Enero 1991
Simplemente, tomar por la interestatal Sesenta y seis y dirigirse al oeste le parecía demasiado fácil, y Betsy había olvidado cómo hacer las cosas de la forma más simple y directa. Así que fue por calles secundarias manteniendo el sol más o menos a la izquierda. Atravesó el cementerio de Arlington, quedó atrapada en el remolino de tráfico del Pentágono y acabó en Alexandria: primero en el vecindario de aspecto peligroso de la periferia, pero luego en la zona céntrica de Alexandria, con sus hermosas calles sinuosas llenas de encantadoras mansiones sureñas, opulentas iglesias y escuelas privadas rodeadas de espléndidas azaleas y cornejos que, más tarde, cuando ella hubiese abandonado la ciudad, florecerían.

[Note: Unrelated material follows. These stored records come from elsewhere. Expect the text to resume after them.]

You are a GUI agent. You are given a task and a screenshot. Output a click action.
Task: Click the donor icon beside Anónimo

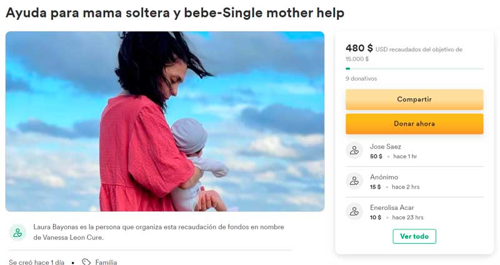pos(354,181)
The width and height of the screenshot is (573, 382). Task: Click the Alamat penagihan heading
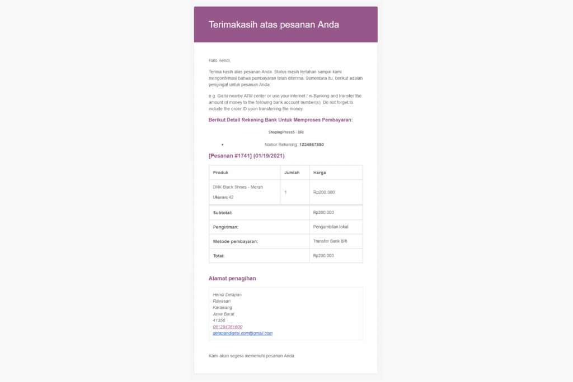tap(232, 278)
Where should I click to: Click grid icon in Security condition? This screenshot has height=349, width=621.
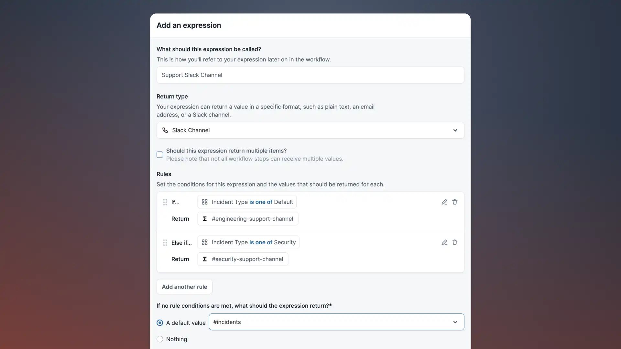point(205,242)
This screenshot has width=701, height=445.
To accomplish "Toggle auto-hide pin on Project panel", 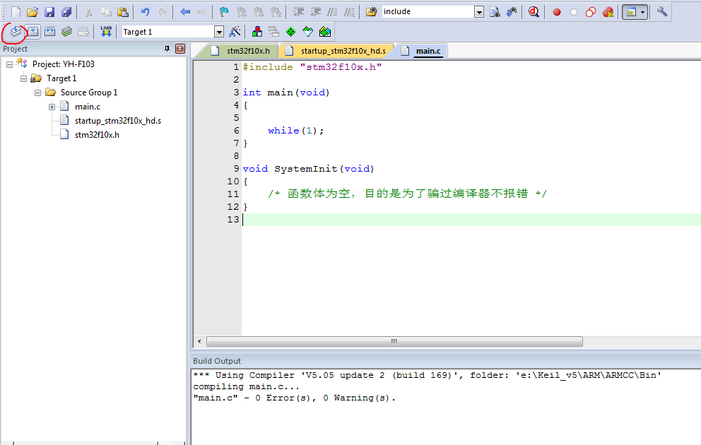I will pyautogui.click(x=167, y=49).
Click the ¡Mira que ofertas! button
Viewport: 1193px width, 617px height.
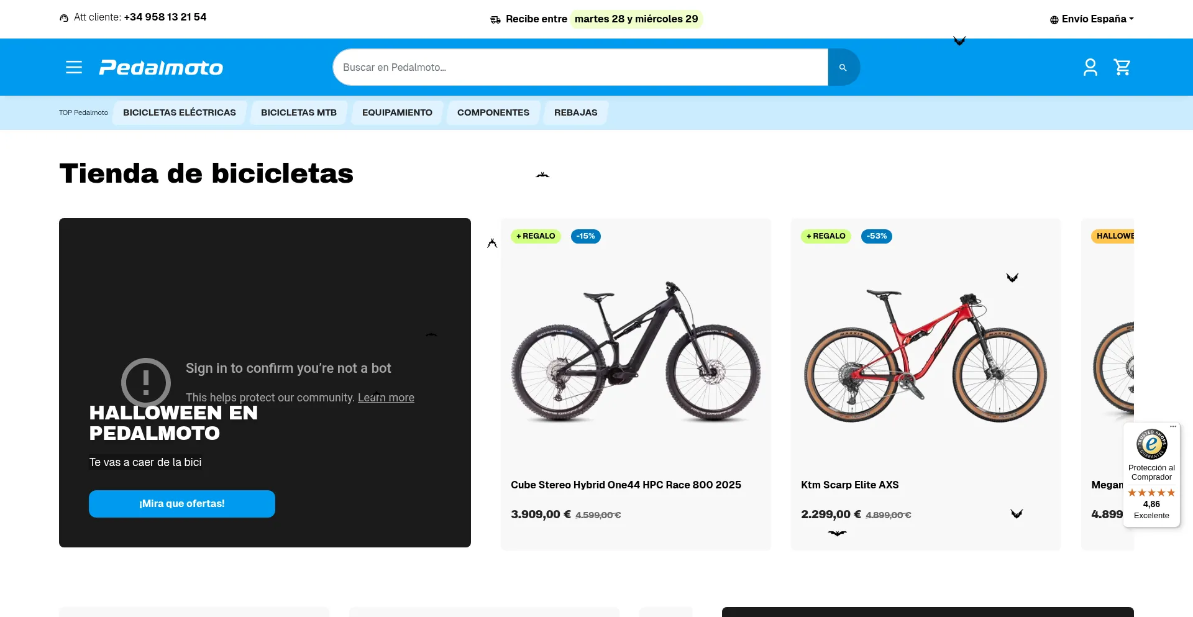(x=182, y=504)
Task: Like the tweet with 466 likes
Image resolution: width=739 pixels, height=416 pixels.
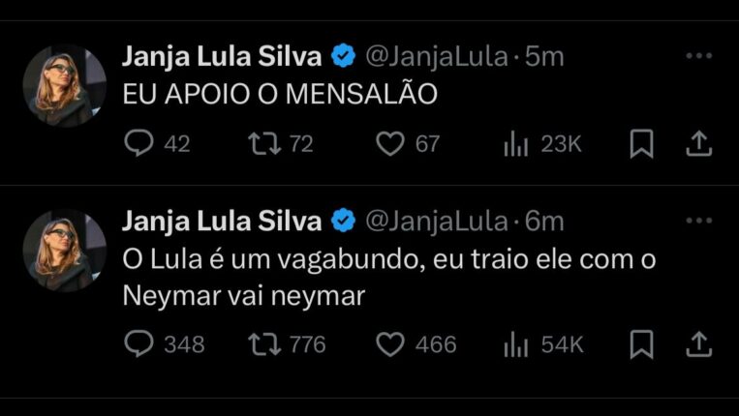Action: [x=389, y=343]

—¿Quieres que saque el mapa? —dijo el hombre que iba en el asiento del copiloto, un tipo enorme con tejanos y camisa de franela que se había estado moviendo incómodo y mordiéndose la lengua mientras Betsy vagaba sin rumbo por el norte de Virginia—. A este paso jamás llegaremos a las Steptoes.

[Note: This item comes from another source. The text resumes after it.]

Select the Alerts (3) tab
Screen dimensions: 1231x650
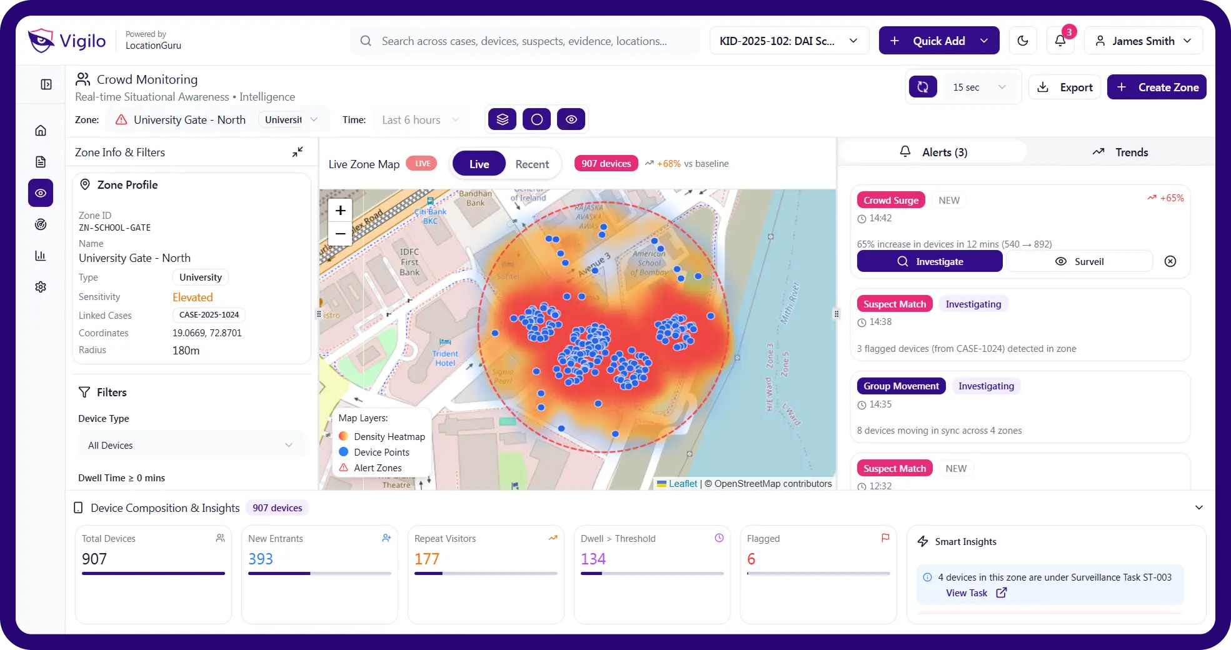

—¿Qué prisa tienes? —Pronto ambos tendrían en el bolsillo dos meses de paga de indemnización, y Betsy acababa de recuperar el depósito de garantía.
Paul Moses se resignó y reclinó el respaldo del asiento, alargó el brazo y encendió la radio. Activó la búsqueda automática y no tardó en encontrar una emisora de noticias que entrevistaba en directo a un periodista destinado a Bagdad. Pronto empezaría el bombardeo.
—¿Qué opinas? —dijo—. ¿Dónde nos quedamos esta noche? Estaba pensando en Williamsburg.
—Hoy sólo hay un lugar al que quiero llegar —dijo Betsy—, y ahí está.
Iban al oeste por la calle Duke, que se convirtió en la autopista Little River. Por delante y en lo alto una confusión de rampas rodeaba las cercanías a un enorme paso elevado de diez carriles: el cinturón que rodeaba la ciudad y que en cierto sentido marcaba los límites municipales de Washington. Los diez carriles, en ambas direcciones, iban muy cargados, y el tráfico estaba parado. Por primera vez en todo el día, Betsy aceleró por encima de los treinta kilómetros por hora… aunque el coche alquilado, que iba cargado con mucho equipaje y tiraba de un pequeño remolque, no tenía mucha potencia. Cuando cruzaron la sombra del paso elevado, soltó de pronto un grito de guerra indio muy impropio de ella. Y luego volvieron a salir a la luz del sol de un enero desapacible.
Los conductores parados en el anillo exterior del cinturón disfrutaron de una imagen poco habitual para romper la monotonía de su viaje matutino: un coche que iba en dirección oeste paraba en el arcén de la autopista Little River, justo ahí abajo, salían de él un par de personas muy corpulentas vestidas con ropa arrugada y cómoda. Las dos personas se abrazaron e intercambiaron un largo beso. Pasado un momento se agotó la novedad y pusieron las radios para enterarse de las últimas noticias del Golfo.